Dr. Kenneth Sherman
+ Technology/Innovation
Jamie Barrand | Mar 9, 2016

University of Cincinnati using genetic clues from Black Plague to develop HIV therapies

A researcher from the University of Cincinnati is using genetic information from a disease that killed thousands of Europeans in the 14th century as a tool to possibly develop treatments for HIV patients who are also infected with hepatitis C and are using antiretroviral regimens.

Kenneth Sherman, Gould professor of medicine, has been using genetic clues left behind by Europe's infamous Black Death to accomplish his goal. This begins with studying blood samples from thousands of patients who came in contact with the HIV virus throughout the 1980s and 1990s in an effort to determine if an inherited genetic variant that has been shown to be effective against HIV could also benefit patients living with hepatitis C and other diseases of the liver.

Sherman's studies will also focus on inhibiting CCR5, a main receptor in the immune system. The new studies are a continuation of a study Sherman conducted in 2014. He will fund his research with a four-year, $2 million grant from the National Institutes of Health (NIH).

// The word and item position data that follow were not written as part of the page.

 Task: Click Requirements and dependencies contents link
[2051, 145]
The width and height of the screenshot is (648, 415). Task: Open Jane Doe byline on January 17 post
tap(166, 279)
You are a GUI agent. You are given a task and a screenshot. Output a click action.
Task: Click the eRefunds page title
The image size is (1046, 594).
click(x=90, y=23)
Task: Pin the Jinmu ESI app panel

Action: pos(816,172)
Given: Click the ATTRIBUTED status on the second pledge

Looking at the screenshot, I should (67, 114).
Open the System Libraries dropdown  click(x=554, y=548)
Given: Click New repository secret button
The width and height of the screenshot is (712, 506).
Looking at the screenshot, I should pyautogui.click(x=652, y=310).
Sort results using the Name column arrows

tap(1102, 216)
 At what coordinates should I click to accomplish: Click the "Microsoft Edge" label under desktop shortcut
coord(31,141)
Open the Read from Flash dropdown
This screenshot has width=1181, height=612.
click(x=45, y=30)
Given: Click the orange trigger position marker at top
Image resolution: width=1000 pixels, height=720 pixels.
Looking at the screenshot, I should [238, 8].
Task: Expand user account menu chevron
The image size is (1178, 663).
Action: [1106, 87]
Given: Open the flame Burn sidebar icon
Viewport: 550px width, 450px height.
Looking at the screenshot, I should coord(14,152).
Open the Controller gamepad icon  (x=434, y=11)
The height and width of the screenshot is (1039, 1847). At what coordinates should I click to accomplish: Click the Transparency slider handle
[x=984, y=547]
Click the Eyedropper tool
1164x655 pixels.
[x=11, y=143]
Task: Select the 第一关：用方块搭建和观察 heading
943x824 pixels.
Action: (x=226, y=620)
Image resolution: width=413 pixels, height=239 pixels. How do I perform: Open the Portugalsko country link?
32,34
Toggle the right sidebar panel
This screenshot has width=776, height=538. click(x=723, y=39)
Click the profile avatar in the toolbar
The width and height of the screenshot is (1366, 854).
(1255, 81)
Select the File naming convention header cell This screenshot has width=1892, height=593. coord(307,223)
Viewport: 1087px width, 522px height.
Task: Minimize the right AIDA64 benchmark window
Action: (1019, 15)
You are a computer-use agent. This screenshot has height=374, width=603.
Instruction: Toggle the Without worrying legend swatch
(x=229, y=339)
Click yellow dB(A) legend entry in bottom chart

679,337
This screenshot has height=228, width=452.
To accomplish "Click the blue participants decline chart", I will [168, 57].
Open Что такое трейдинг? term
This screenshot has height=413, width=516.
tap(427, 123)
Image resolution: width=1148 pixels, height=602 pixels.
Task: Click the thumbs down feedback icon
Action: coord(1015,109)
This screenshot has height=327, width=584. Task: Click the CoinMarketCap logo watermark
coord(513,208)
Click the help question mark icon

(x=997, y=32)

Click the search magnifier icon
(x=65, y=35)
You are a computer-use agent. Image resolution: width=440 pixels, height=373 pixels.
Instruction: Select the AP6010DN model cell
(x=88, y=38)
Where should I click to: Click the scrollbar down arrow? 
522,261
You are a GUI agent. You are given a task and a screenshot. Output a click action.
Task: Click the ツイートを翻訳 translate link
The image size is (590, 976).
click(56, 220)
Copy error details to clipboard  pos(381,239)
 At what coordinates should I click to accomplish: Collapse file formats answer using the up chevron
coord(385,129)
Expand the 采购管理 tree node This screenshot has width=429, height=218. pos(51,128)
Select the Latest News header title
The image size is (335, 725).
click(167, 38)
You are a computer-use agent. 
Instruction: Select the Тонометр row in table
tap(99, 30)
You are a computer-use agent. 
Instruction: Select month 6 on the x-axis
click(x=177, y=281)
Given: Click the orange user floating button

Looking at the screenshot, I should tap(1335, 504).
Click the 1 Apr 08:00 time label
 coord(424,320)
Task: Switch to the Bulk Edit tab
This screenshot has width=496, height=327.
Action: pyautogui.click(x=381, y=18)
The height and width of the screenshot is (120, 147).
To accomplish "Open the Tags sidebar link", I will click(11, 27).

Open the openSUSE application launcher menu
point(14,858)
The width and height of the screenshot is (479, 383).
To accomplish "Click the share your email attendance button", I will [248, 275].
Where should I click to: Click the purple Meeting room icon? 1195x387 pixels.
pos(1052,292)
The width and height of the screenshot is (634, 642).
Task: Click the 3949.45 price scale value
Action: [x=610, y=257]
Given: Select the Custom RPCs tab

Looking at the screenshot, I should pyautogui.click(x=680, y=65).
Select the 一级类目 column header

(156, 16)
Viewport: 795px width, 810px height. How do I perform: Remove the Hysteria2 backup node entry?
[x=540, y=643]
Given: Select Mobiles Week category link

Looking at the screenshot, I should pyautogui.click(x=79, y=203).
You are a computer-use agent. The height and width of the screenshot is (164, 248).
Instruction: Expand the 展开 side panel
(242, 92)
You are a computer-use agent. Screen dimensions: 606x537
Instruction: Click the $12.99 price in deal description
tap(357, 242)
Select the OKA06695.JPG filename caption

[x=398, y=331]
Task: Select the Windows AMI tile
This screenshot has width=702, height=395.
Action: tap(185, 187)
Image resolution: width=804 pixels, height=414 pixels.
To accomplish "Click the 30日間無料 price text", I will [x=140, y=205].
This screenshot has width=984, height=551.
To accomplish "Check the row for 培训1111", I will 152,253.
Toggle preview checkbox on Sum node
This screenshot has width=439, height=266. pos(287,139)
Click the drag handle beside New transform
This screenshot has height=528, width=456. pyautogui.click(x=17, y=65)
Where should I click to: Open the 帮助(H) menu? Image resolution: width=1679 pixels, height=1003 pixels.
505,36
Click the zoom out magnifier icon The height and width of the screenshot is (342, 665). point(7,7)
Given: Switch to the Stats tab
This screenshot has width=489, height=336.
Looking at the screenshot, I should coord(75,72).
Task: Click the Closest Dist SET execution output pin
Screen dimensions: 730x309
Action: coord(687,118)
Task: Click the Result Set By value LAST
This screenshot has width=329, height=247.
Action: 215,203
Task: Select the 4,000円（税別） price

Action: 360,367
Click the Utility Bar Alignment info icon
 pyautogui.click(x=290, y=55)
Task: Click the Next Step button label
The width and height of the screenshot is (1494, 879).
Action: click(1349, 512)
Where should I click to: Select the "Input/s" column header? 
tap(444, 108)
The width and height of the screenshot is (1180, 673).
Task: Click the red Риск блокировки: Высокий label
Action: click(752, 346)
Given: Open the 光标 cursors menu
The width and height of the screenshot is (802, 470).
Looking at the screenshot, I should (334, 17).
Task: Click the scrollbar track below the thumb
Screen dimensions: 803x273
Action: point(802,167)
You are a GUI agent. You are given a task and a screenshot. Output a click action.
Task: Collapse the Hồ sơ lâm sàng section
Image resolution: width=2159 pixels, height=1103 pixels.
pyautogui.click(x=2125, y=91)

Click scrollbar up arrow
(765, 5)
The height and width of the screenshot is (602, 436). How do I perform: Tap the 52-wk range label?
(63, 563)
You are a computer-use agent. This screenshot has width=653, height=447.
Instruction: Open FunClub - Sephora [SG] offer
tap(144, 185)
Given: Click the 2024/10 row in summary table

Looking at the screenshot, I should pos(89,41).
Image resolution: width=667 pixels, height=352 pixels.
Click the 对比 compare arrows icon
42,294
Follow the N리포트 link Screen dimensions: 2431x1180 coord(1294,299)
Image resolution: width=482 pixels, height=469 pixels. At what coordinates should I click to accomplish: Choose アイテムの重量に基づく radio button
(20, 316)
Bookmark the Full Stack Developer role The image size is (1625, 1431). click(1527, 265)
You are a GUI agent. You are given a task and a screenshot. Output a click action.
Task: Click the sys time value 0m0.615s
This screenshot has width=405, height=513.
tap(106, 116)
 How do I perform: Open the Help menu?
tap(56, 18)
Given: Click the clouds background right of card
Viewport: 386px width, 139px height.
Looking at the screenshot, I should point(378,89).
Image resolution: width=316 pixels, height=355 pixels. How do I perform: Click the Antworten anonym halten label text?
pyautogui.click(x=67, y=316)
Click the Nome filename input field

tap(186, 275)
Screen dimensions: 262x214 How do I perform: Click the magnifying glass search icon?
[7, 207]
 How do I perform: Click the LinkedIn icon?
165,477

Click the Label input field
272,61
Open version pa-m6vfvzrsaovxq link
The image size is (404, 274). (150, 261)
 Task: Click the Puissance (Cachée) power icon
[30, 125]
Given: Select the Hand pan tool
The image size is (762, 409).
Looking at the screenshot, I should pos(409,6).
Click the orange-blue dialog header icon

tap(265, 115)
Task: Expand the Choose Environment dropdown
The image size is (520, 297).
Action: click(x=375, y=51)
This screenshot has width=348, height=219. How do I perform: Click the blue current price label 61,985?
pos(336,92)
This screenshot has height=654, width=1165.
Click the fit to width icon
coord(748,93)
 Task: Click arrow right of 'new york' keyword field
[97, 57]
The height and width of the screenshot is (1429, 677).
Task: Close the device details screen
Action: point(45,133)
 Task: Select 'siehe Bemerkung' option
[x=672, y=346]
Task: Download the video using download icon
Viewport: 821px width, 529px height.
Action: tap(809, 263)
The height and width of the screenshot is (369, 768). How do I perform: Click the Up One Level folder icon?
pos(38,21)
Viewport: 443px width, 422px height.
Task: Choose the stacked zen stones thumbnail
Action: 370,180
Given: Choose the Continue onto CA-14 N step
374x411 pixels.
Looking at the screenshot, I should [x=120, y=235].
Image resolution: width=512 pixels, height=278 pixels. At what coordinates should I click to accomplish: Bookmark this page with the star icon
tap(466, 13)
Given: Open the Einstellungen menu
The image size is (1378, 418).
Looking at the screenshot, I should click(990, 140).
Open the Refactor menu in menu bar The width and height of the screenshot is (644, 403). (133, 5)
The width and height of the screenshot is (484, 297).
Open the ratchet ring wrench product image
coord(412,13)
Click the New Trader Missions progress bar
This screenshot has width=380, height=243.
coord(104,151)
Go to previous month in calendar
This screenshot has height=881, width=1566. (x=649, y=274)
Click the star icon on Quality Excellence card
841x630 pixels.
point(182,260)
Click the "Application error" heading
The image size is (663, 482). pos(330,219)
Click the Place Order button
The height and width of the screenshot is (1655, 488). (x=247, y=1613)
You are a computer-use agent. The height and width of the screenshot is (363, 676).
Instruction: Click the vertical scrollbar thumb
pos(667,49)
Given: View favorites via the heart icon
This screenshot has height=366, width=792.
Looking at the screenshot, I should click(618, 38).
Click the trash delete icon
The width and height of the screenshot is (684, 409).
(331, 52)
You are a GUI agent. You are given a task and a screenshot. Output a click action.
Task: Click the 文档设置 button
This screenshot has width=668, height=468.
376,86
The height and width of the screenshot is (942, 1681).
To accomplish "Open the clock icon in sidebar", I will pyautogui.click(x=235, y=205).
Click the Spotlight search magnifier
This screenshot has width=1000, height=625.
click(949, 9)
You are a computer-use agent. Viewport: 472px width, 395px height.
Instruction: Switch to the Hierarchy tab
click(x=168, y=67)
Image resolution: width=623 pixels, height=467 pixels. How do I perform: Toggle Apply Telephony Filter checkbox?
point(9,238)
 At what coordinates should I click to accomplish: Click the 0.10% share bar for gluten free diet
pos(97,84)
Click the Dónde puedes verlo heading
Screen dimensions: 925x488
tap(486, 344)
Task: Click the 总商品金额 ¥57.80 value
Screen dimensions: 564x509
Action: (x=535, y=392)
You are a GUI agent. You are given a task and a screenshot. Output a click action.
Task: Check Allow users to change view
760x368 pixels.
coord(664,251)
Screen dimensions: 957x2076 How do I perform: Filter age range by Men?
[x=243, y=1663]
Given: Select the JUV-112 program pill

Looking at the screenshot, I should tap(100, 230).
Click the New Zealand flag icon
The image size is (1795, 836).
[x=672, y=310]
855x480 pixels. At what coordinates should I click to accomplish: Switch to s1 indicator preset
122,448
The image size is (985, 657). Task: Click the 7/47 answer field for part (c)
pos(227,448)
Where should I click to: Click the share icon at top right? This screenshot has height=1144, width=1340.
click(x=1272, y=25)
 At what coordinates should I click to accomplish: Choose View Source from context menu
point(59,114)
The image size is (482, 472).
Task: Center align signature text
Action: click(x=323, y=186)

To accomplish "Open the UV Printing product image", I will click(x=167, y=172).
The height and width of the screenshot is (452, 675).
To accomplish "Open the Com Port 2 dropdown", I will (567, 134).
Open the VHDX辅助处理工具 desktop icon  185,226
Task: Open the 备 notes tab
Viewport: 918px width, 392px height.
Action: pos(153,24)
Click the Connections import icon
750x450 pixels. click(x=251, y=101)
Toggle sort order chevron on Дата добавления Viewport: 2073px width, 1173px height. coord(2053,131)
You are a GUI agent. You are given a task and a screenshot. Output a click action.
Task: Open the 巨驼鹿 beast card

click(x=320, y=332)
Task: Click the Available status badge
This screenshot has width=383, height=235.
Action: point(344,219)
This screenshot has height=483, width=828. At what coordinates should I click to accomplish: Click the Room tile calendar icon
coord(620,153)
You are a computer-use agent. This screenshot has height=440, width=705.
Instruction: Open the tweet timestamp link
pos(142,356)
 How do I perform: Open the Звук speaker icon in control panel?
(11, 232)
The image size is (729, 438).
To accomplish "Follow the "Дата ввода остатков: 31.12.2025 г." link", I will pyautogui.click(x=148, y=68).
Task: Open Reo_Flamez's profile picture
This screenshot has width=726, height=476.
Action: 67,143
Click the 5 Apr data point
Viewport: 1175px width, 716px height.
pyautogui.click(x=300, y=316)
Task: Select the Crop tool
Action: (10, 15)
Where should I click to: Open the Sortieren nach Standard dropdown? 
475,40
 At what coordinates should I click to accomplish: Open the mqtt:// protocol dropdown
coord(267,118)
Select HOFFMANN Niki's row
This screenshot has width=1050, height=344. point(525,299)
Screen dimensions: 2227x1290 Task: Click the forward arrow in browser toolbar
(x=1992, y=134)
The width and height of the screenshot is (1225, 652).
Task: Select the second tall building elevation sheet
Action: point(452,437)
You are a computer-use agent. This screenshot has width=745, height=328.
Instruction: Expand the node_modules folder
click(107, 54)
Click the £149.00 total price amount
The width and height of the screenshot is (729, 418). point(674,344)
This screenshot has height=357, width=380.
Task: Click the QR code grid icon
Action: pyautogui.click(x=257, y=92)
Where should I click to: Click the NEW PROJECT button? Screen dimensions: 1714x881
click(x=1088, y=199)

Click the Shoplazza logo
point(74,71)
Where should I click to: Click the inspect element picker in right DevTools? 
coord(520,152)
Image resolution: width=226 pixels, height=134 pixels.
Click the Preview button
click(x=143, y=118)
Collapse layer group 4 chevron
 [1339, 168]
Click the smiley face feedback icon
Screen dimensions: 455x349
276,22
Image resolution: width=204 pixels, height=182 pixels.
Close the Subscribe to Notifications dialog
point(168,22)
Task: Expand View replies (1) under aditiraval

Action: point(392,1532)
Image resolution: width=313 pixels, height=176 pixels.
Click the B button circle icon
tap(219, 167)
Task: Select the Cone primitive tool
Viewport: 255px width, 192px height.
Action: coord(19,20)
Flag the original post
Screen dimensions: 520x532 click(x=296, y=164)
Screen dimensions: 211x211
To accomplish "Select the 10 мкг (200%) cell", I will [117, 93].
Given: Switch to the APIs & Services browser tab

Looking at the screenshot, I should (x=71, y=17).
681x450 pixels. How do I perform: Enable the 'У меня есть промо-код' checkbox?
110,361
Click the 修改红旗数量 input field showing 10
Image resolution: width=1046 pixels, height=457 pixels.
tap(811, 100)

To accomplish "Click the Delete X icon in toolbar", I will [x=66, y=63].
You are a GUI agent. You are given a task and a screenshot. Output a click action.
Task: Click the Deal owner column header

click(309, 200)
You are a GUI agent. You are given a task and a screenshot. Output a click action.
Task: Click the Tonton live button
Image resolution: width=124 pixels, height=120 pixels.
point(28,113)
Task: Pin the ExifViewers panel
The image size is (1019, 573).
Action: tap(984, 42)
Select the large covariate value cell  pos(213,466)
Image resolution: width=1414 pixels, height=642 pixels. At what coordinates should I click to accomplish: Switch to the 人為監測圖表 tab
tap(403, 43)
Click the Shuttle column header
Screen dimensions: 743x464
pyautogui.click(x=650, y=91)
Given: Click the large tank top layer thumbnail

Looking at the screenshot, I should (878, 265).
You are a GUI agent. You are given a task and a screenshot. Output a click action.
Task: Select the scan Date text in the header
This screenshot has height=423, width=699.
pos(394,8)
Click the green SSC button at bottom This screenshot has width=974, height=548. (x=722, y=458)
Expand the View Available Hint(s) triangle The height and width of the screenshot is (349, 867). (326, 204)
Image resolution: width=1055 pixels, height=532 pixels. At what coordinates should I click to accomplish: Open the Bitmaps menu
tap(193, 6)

"It turns out that HIV and its evolution hijacked that receptor and uses CCR5 as its primary way of binding to T-cells, entering them and killing them," Sherman said. "That's what causes AIDS. CCR5 is not just present on T-cells, but also exists in the liver on the surface of hepatocytes and also in the liver on stellate cells. Stellate cells are the cells that produce scar tissue in the liver, which can lead to the development of cirrhosis. The focus of this grant is to look at how inhibition of CCR5 might influence the development of liver injury and the development of scar or cirrhosis in the liver."

Sherman will also study how CCR5 interference might affect viruses like hepatitis C that attack the liver.

"We know hepatitis C causes liver injury, but is that injury modulated in part through this receptor, which may not be a specific receptor for hepatitis C but is for HIV?" he said.

Sherman's study will also test CCR5-blocking medications that have already been developed or marketed, including Cenicriviroc and Maraviroc, in clinical and lab settings.

"HIV has been particularly devastating in Africa," Sherman said. "It is certainly a terrible disease in Europe and the U.S., but some people had slower disease progression. Those that didn't get high HIV viral loads and had slow AIDS progression were called 'elite controllers.'"

Black Death is believed to have been rooted in a CCR5-delta 32 mutation gene. 

"Research showed that Europeans and people of European descent who were selected genetically through their ancestors during the plague -- the Black Death of Europe -- and they have the CCR5-delta 32 mutation," Sherman said. "If, over the next few years, we can show that CCR5 blockade protects HIV-infected people from liver disease, then we may change the entire treatment paradigm of HIV and make this part of the routine treatment of many or most patients."